Il vangelo racconta di una folla che cerca Gesù e viene da lui nutrita in modo straordinario: il segno dei pani condivisi, moltiplicati e distribuiti diventa anticipazione profetica del dono che Gesù farà e continua a fare del suo “corpo”. Il racconto è sempre stato inteso come una immagine dell’eucaristia. Anche oggi, la preoccupazione per la fame (materiale e spirituale) che tormenta tanta parte dell’umanità può trovare nell’eucaristia cristiana la forza per un continuo impegno nel creare le condizioni per il regno di Dio. Anche la figura di Melchisedek, al centro della prima lettura, parla a noi di pace, condivisione e benedizione: apre dunque una prospettiva di mediazione in grado di comporre le diversità e i conflitti sempre presenti nella storia umana, un ruolo oggi a dato ad ogni discepolo di Cristo che voglia esercitare in maniera autentica il sacerdozio dei fedeli a cui abilita il battesimo. E questo proprio nella fedeltà al Cristo che, come attesta la seconda lettura, è l’autentico mediatore attraverso cui Dio continua a riconciliare a sé il mondo, mediazione di cui ogni eucaristia è memoria attualizzante.
Anche nei comportamenti di Gesù ci sono delle contraddizioni, o che così sembrano a noi. Un giorno Satana lo aveva sfidato: di’ che queste pietre diventino pane. Lui si rifiutò affermando che più necessaria del pane è la parola che viene da Dio. Oggi invece abbiamo sentito che per la gente, che proprio per ascoltare la parola di Dio si era dimenticata del cibo, Gesù moltiplica i pani. Una contraddizione, ma che esprime la sua attenzione anche per le esigenze materiali.
Tutta la vicenda di Gesù è caratterizzata da un intreccio tra umano e soprannaturale. Nel racconto di oggi, per es., Gesù si mette “a parlare alle folle del Regno di Dio”, ma quando gli apostoli gli suggeriscono di mandar via tutti, prima che per la fame qualcuno si senta male o forse scoppi qualche disordine, lui usa un’altra logica: dà loro da mangiare. E per compiere il miracolo accetta l’offerta di un ragazzo che aveva con sé cinque pani e due pesci.
Anche nella nostra Eucaristia c’è questo intreccio. E’ una realtà straordinaria, è comunione con il Signore; però avviene in un contesto umano molto semplice, che è la nostra assemblea. E come quel ragazzo ha messo a disposizione il poco che aveva, così noi presentiamo al Signore la nostra vita, i nostri affetti, il nostro lavoro, perché non solo il pane e il vino, ma tutto venga trasformato e acquisti valore soprannaturale.

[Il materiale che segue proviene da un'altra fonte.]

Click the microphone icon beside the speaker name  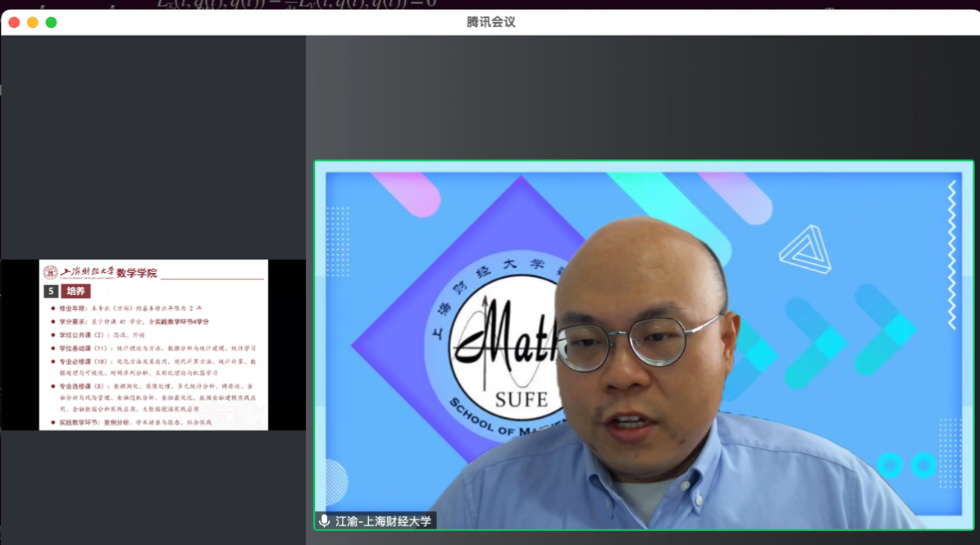coord(325,520)
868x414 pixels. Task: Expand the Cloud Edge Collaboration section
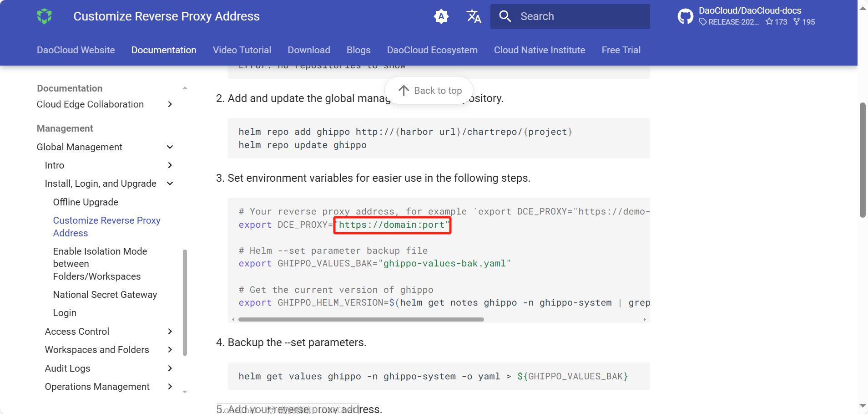[170, 104]
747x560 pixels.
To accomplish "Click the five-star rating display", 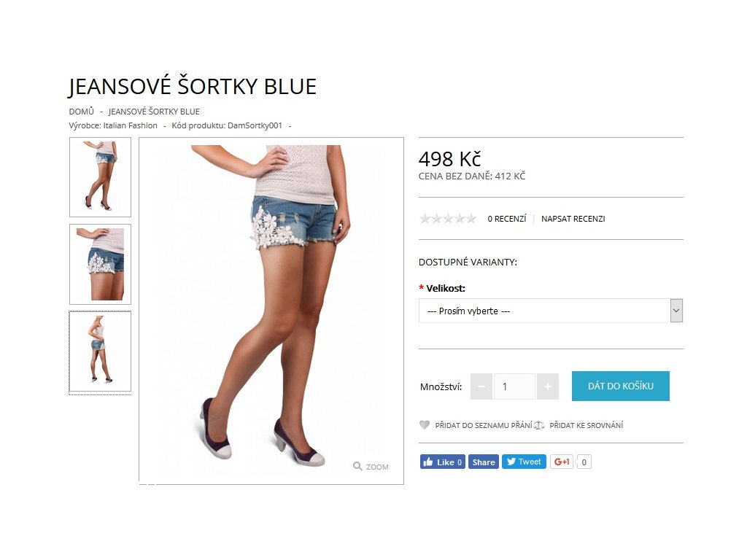I will click(x=448, y=219).
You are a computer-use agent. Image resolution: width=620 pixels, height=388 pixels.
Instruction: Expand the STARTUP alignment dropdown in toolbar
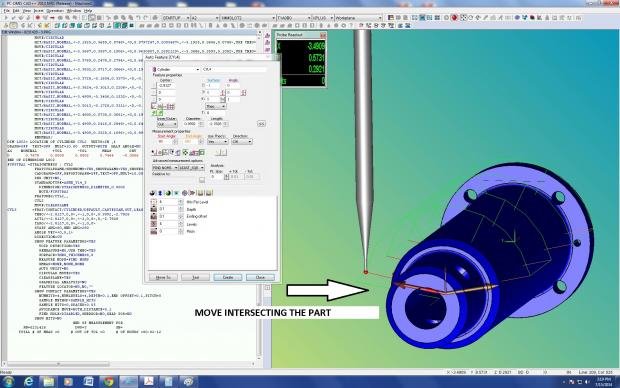point(175,18)
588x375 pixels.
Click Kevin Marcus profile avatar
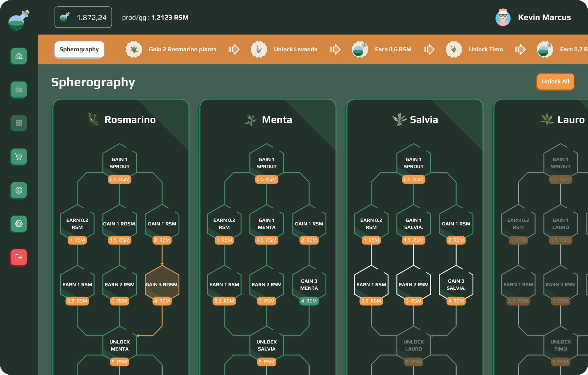tap(503, 17)
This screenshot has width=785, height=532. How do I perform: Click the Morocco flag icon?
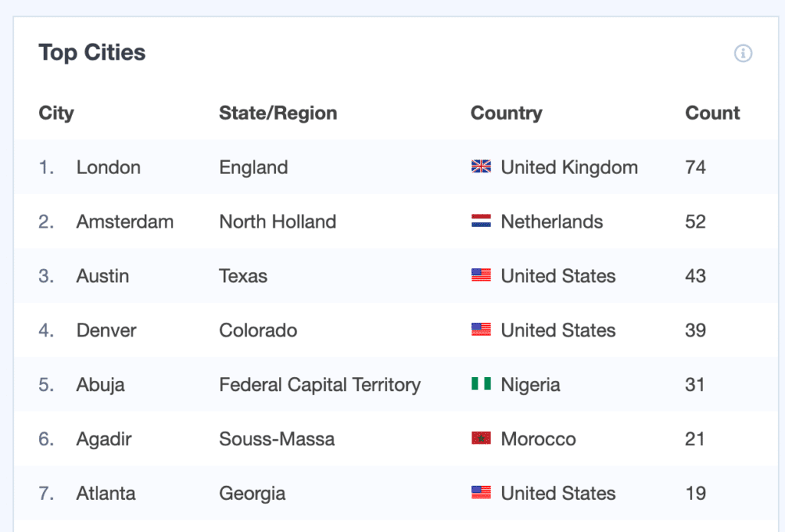[x=481, y=439]
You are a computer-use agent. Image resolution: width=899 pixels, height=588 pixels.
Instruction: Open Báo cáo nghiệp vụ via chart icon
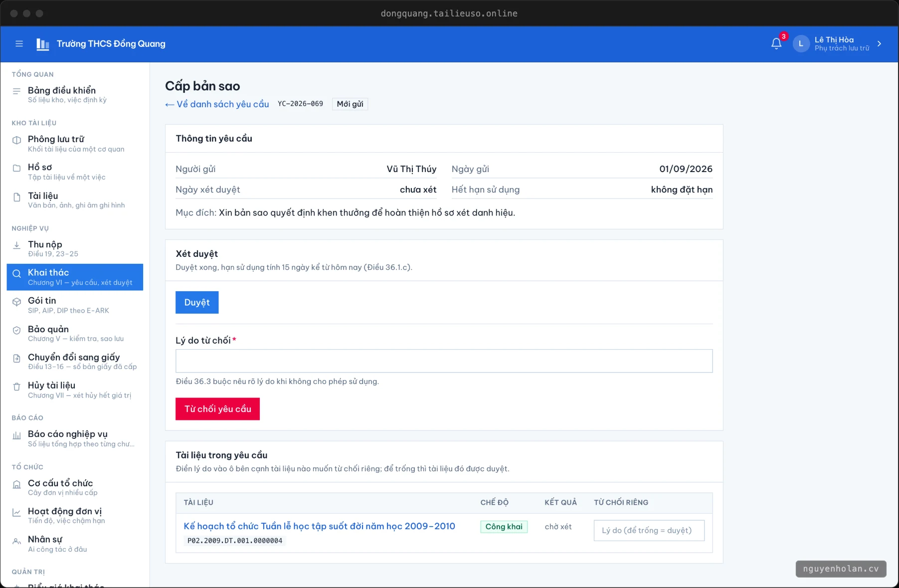pyautogui.click(x=16, y=435)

Sì, un intreccio tra umano e divino, che ritroviamo soprattutto nel fatto che un pezzettino di pane diventa il Corpo del Signore, è Gesù vivo e vero, che si fa nostro cibo soprannaturale.
Nel leggere il racconto del miracolo ci siamo accorti che i gesti del Signore in questa occasione sono gli stessi di quando istituisce l’Eucaristia: prende il pane e, alzando gli occhi al cielo, lo benedice, lo spezza, lo dà. La seconda lettura racconta quando e come Gesù istituì l’Eucaristia.
Vorrei far notare nella formula della consacrazione usata nella Messa, due espressioni alle quali forse non facciamo caso. Anzitutto Gesù dice che il suo corpo è dato e il suo sangue è sparso “per voi”. Cioè per noi.
Dio ci ha creati per lui, ma lui si è fatto uomo per noi, ed è morto in croce per noi, e nell’Eucaristia egli si dona per noi, a noi. Dono che riassume la vita e la morte di Gesù, e tutto il misterioso disegno di salvezza voluto da Dio.
L’altra espressione è quella conclusiva. Il Signore dice: “Fate questo in memoria di me”. Fare memoria come? certamente rinnovando quello che lui fece durante l’ultima cena, ed è quanto facciamo in ogni Messa.
Ma fare memoria anche del fatto che lui si è donato. Se l’Eucaristia è, come è, segno del dono dell’amore divino per gli uomini, chi la riceve deve sentirsi coinvolto a diventare dono per gli altri, a saper condividere con chi è privo del pane quotidiano, e con chi è privo di affetto: persone che spesso ci sono vicine.
Facciamo memoria se cerchiamo di perpetuare il suo amore nella carità fraterna.
Questo, ed altro, ci propone la festa di oggi. In particolare, di fronte alla grandezza del dono dell’Eucaristia, sentiamo l’esigenza di dire grazie al Signore: la parola eucaristia significa esattamente “ringraziamento. Sempre, quando partecipiamo alla Messa, facciamolo con l’animo pieno di riconoscenza.